NDE 4.0 is not a fixed set of rules and concepts but rather and evolving progression of ideas, tools and procedures brought about by advances in production, communication and processing. Its global purpose is to serve the needs of industry and respond to changes brought about by emergence of new opportunities.

== Drivers and components ==
NDE 4.0 utilizes modern technology along with the nondestructive testing process to match the characteristics of Industry 4.0. This structure can be generally grouped under three main areas: utilization of advanced technology for the improvement of inspection techniques (“Industry 4.0 for NDE”), analysis of inspection data for the development of products (“NDE for Industry 4.0”) and human factor integration via remote operations, data processing, and simulation training.

== International Conference on NDE 4.0 ==
The International Conference on NDE 4.0, organized every two years by the ICNDT SIG, resumed in 2025 in Bengaluru after pandemic delays.

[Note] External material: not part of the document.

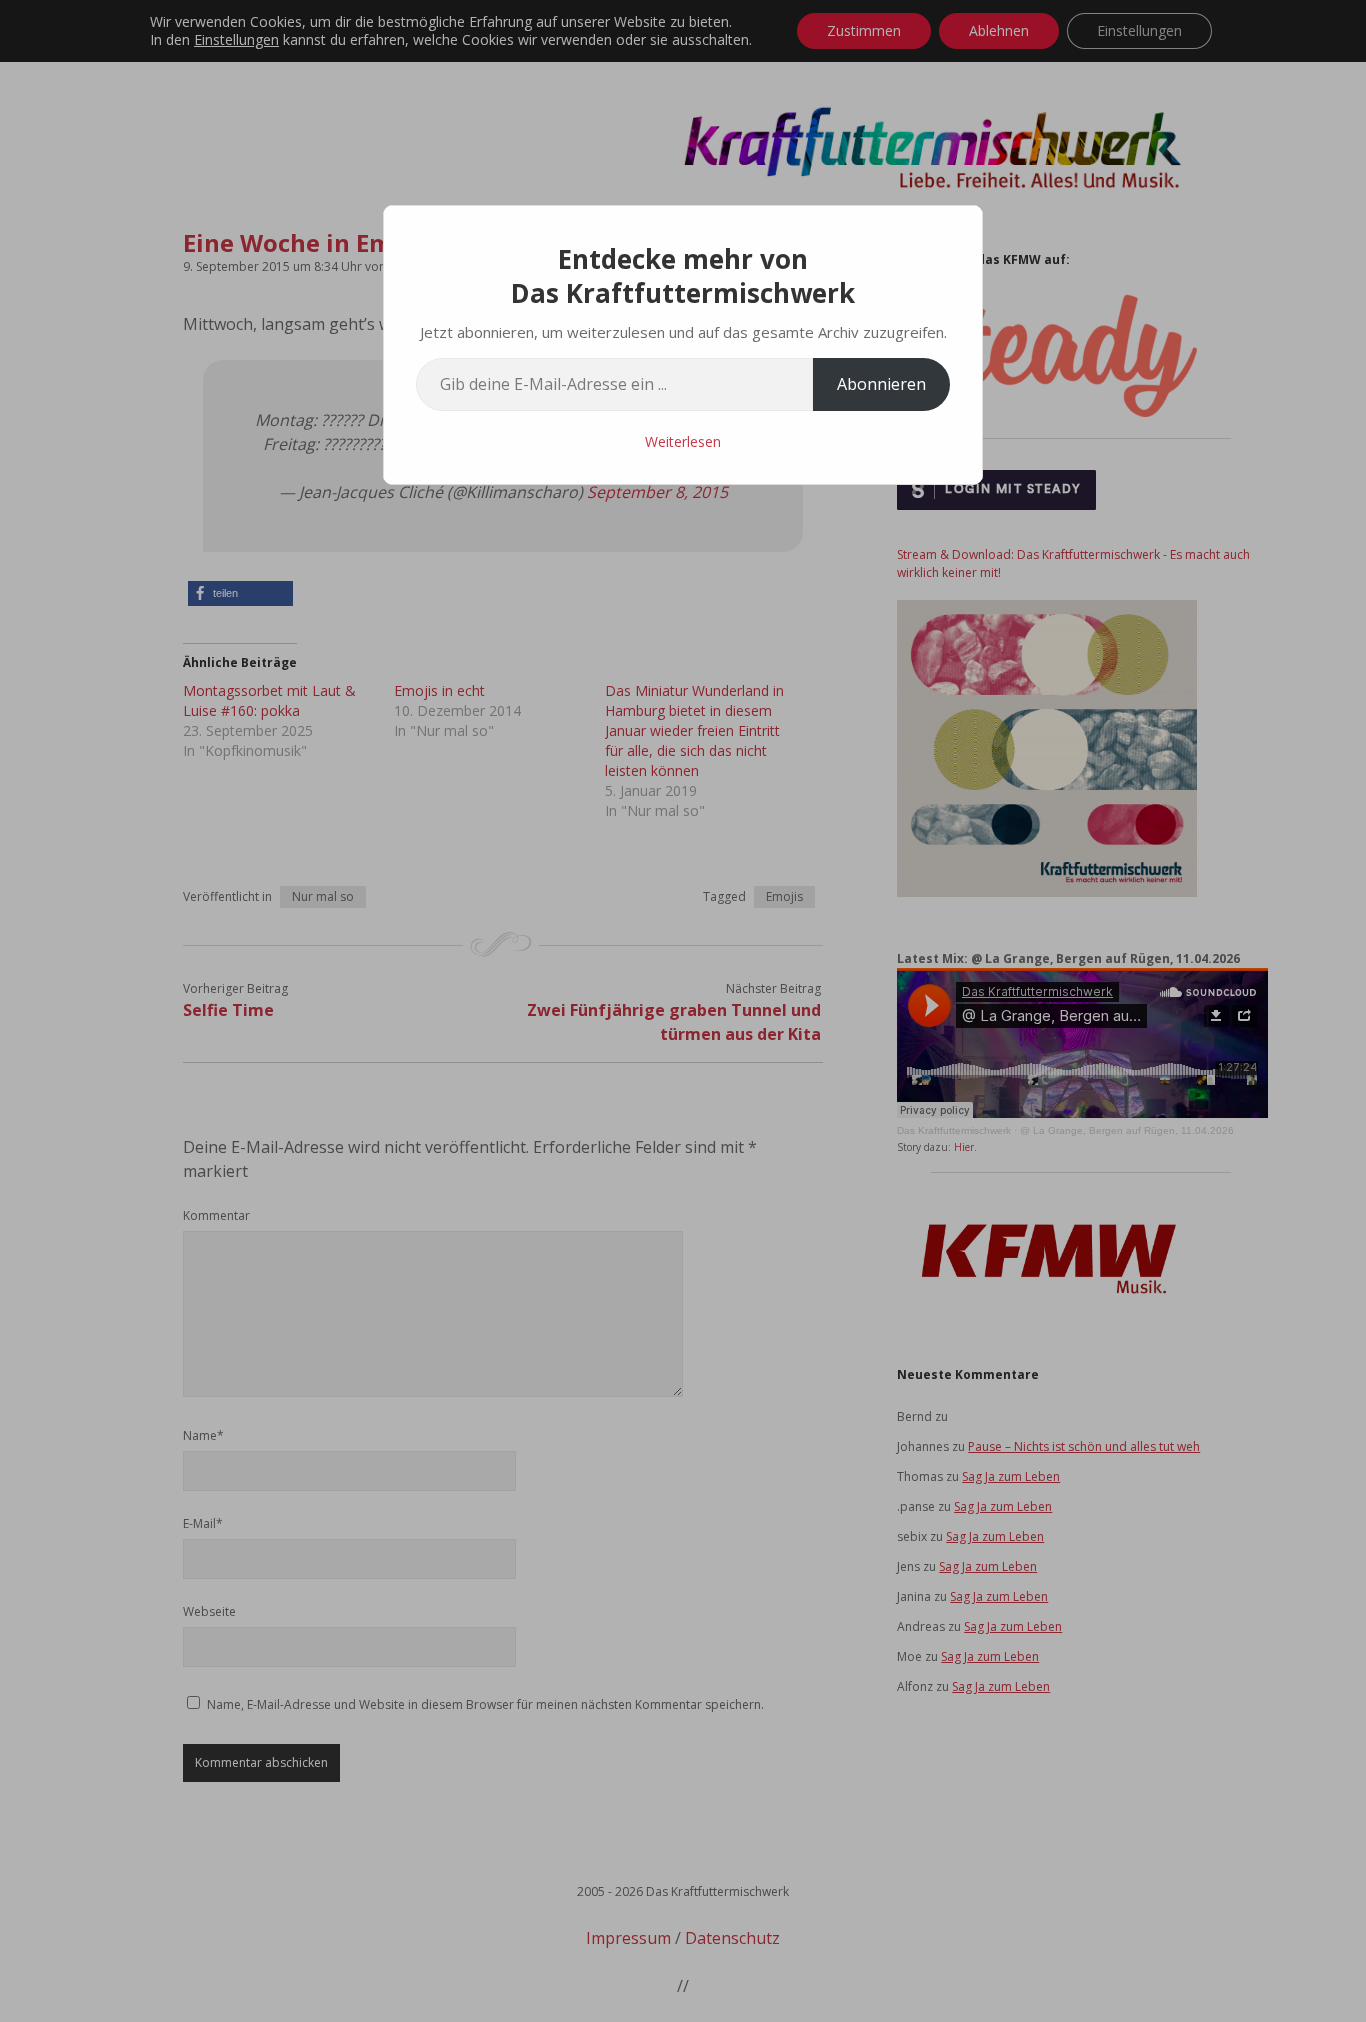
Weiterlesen (683, 441)
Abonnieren (881, 384)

1. 14/15 & 20/21 April 2021: Virtual Conference with 4 keynotes, 26 invited presentations and four panel discussions organized (video recordings available online) by DGZfP and co-sponsored by ICNDT
2. 24 – 27 October 2022 in Berlin, Germany with 4 keynotes and 15 technical sessions (including Artificial intelligence, Digital twin, Additive Manufacturing, Extended Reality, Reliability, and Predictive Maintenance). This conference was organized by DGZfP and co-sponsored by ICNDT. At this conference the Kurzweil Award for High Impact in NDE 4.0 (named after Ray Kurzweil) was initiated and awarded to Prof. Dr. Norbert Meyendorf and Prof. Dr. Bernd Valeske for their work "Starting the Field of NDE 4.0".
3. 3–6 March 2025 in Taj Yeshwantpur, India. This conference is organized by the Indian Society for Non-destructive Testing (ISNT) and co-sponsored by ICNDT.